As days went by our wishes also became complicated, it wasn't the simple things we wanted in our childhood anymore, even our levels of comparison changed to different horizons, we now wish to have a better life than our siblings, friends, and relatives, a better position than our colleagues, we might have come across a happy couple who are total strangers we don't know anything how their life but from what we saw superficially we assume that they have something special and we wish to have a special someone special in our life after coming across them, seeing the billionaires and there luxurious life we want that, we want to popular seeing the celebrities and this “I want..” list is endless. Actually, in most cases, you don’t really need it, but still, you want it when someone has it. Have you ever asked yourselves why we want something only when we find that someone has it?

In psychological terms, it is called as “MIMETIC DESIRE”, in which one person’s desire mimics that of another. We borrow our desires from others or in other words our emotions are triggered by seeing others. Our desire for a certain object is always provoked by the desire of another person — the model — for this same object. This means that the relationship between the subject and the object is not direct. There is always a triangular relationship of subject (us), model, and object. The truth is most of us have this desire. And with our efforts and willpower, we can definitely overcome it.
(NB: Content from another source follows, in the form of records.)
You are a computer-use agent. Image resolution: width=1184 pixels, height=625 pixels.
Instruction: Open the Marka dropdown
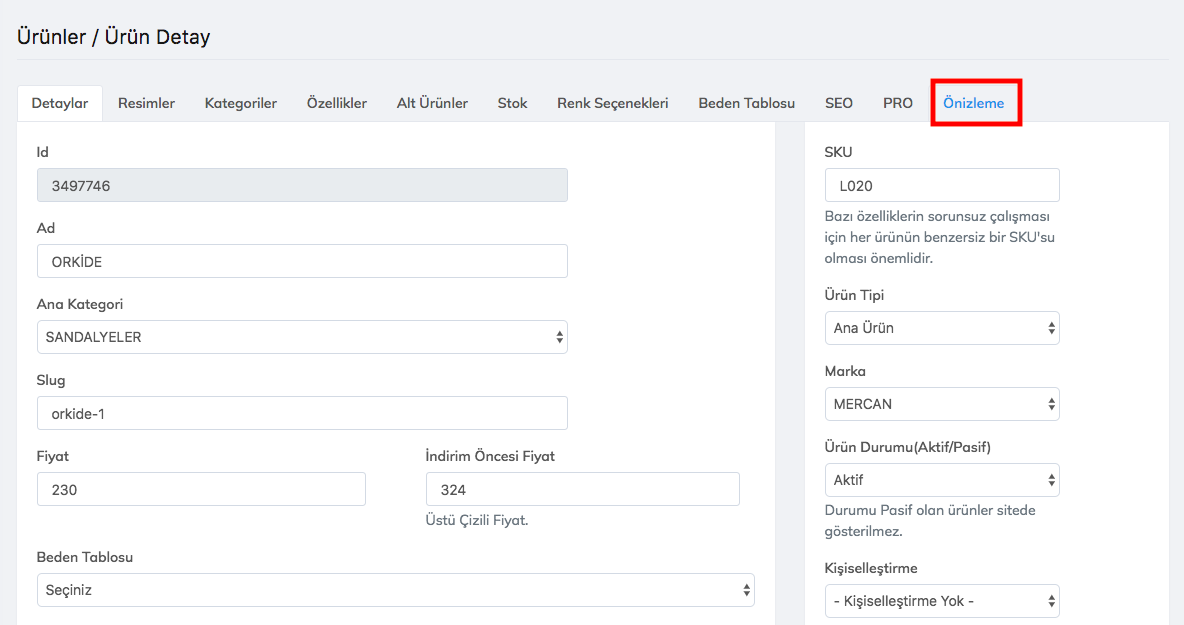pos(941,404)

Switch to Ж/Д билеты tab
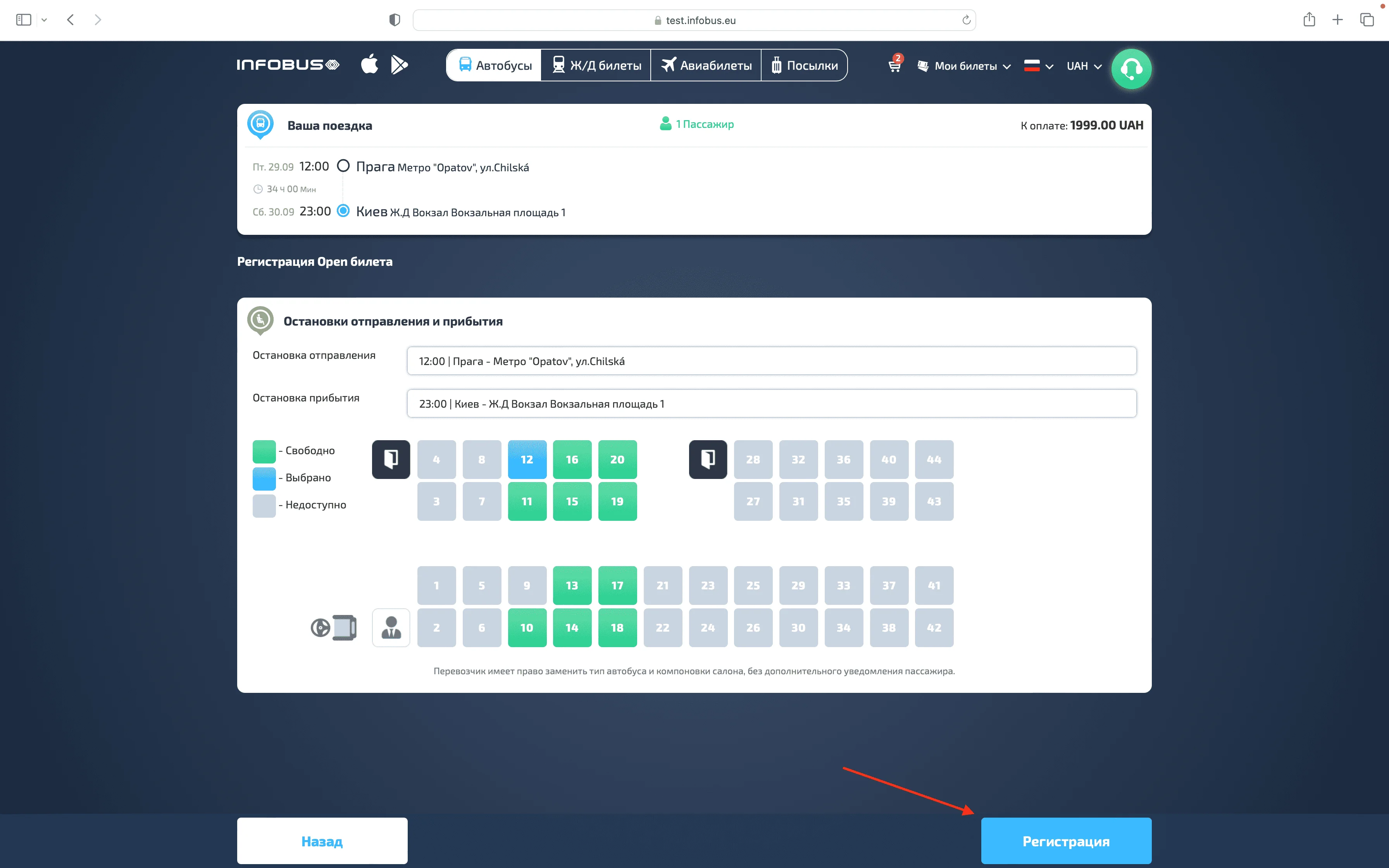point(596,65)
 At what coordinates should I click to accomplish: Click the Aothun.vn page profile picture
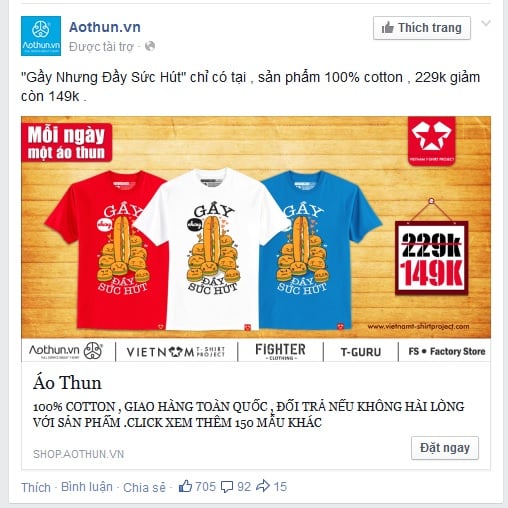(x=41, y=36)
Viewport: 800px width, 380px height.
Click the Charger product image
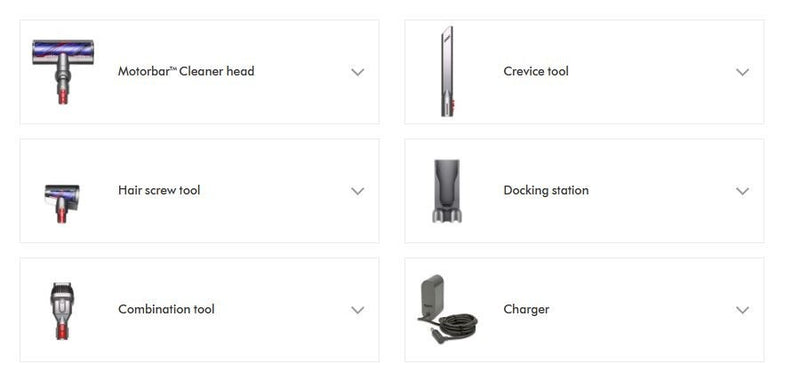point(448,309)
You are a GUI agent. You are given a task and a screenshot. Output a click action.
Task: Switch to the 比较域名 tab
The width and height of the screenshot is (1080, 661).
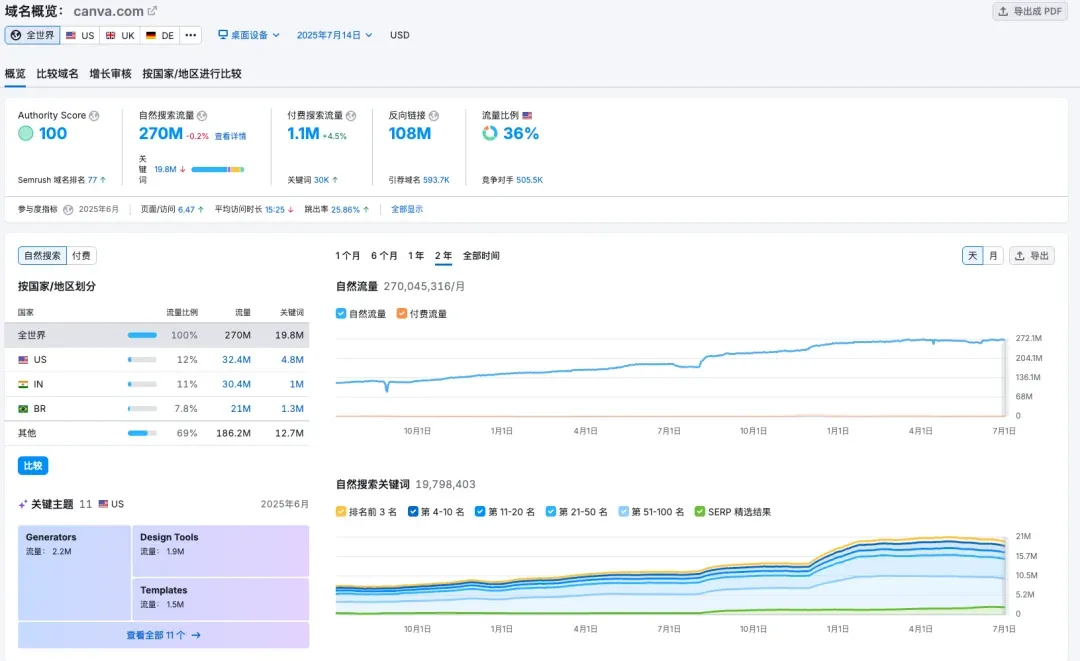point(57,73)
The things what we want will never end unless we stop comparing & obsessing ourselves with what others have .

Even I wished to have things that I don’t have and I will curse myself for not getting them.
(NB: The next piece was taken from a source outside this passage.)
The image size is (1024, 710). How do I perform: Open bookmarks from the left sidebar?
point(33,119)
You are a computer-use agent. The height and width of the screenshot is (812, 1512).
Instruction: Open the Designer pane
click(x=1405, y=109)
I got tired of being pessimistic and sad for the things that I don’t have and couldn’t get. This quarantine gave me some solitary moment from the globe and stopped me from getting distracted and brought me back to my senses. I used this moment to realize what I did so far and what I was doing.

For so long I believed accomplishing these will bring me happiness I now realized they never brought me true happiness, it was just a shortlived joy at that moment, right after that moment if you see the debts you got for buying that which is not even essential will bring only pain for a long term than happiness. I realized how much I pressurized myself for getting the things that were really never necessary for me, and I also realized I never really enjoyed my life in this journey, instead of concentrating on my happiness all I did was chasing after what I don't have. Until then I didn’t realize how sweet my family is despite our economic status, and not even once, I thanked God for blessing me with good health and fitness. Everything that I have is great as it is but I never noticed them before and appreciated, cause I clouded my vision from seeing what I have with me while chasing what I don't have.
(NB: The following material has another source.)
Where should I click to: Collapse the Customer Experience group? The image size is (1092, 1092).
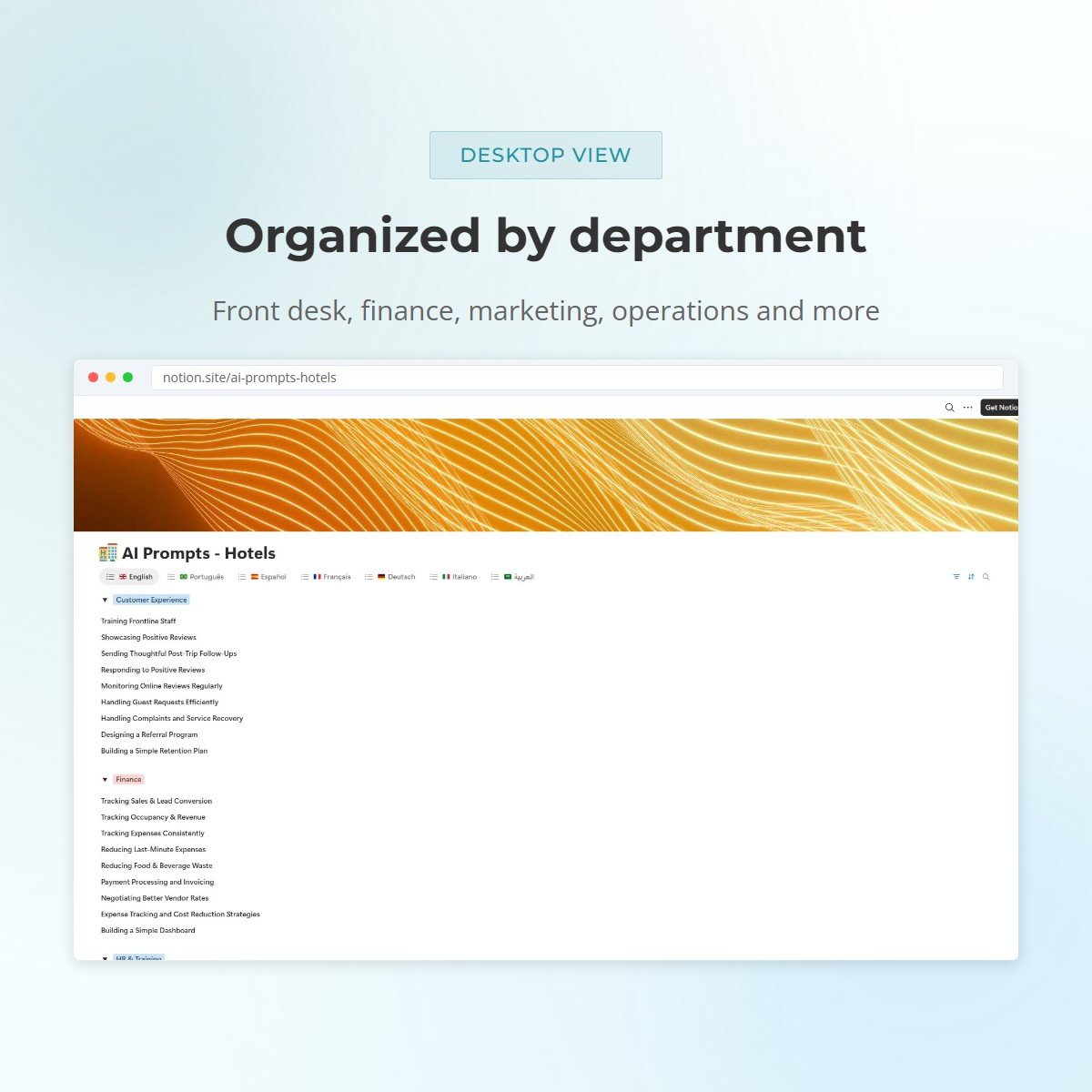click(105, 601)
  • All These realizations helped me to understand my needs, my dreams, and my happiness. I started to look at “myself” for the first time in a long time. I stopped seeing what others have and started concentrating on what I have and what I want.
  • I set my own limits and goals. say for example, if the maximum grade is “A” for an exam I fitted that as my target in my mind instead of comparing my friend's grade and keeping that as a target.
  • “A star does not compete with other stars around it; it just shines.” I stopped proving who I am to others who don't care about me. I think proving yourself who you are is much important than proving to others at least in that way you will understand your flaws and strength and mold accordingly.
  • Competing is good if only it's healthy. I learned where and for what I have to compete. I started to compete with the person who I was yesterday to get better and better every day.
  • I started being true to myself that helped me classify what I really needed and what I don't need and minimized unnecessary expenses and brought me clarity.
  • Instead of trying to get short-lived joy, I started to work hard for accomplishing what gives me long-term happiness.
  • I started taking a moment daily to join my hands and Thank God for what he has given me, To Thank my parents for everything they have done to me so far, To Thank everyone who has thought me something in my life. I look at the mirror daily and say “ How beautiful I am to face this astonishing day ahead.” This simple word “Thank You” brings me a whole lot of happiness and fulfillment.

All these small things which I said to myself changed me into the better person who I am now and brought me happiness & peace. And I have to say this how much relieved I am now, to live my life from my perspective instead of trying to match mine with others.

We tend to forget that happiness doesn’t come as a result of getting something we don’t have, but rather of recognizing and appreciating what we do have.